* **Data for processing**:
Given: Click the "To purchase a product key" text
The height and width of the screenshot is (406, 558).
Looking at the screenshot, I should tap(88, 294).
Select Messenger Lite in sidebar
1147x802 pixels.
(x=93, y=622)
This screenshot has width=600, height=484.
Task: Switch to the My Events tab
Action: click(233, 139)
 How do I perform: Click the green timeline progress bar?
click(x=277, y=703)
* * *
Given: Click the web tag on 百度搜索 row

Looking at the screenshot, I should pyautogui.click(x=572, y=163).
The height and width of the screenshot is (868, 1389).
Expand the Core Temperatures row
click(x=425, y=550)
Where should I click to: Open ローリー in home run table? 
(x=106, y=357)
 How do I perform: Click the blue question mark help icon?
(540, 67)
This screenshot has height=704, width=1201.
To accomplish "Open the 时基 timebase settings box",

* **Problem statement**: In the listing above, find the line containing "Where should I" and the line containing "the 时基 timebase", then repeat those two lines and everything between them exactly.

* **Task solution**:
Where should I click to: Open ローリー in home run table? 
(x=106, y=357)
 How do I perform: Click the blue question mark help icon?
(540, 67)
This screenshot has height=704, width=1201.
To accomplish "Open the 时基 timebase settings box",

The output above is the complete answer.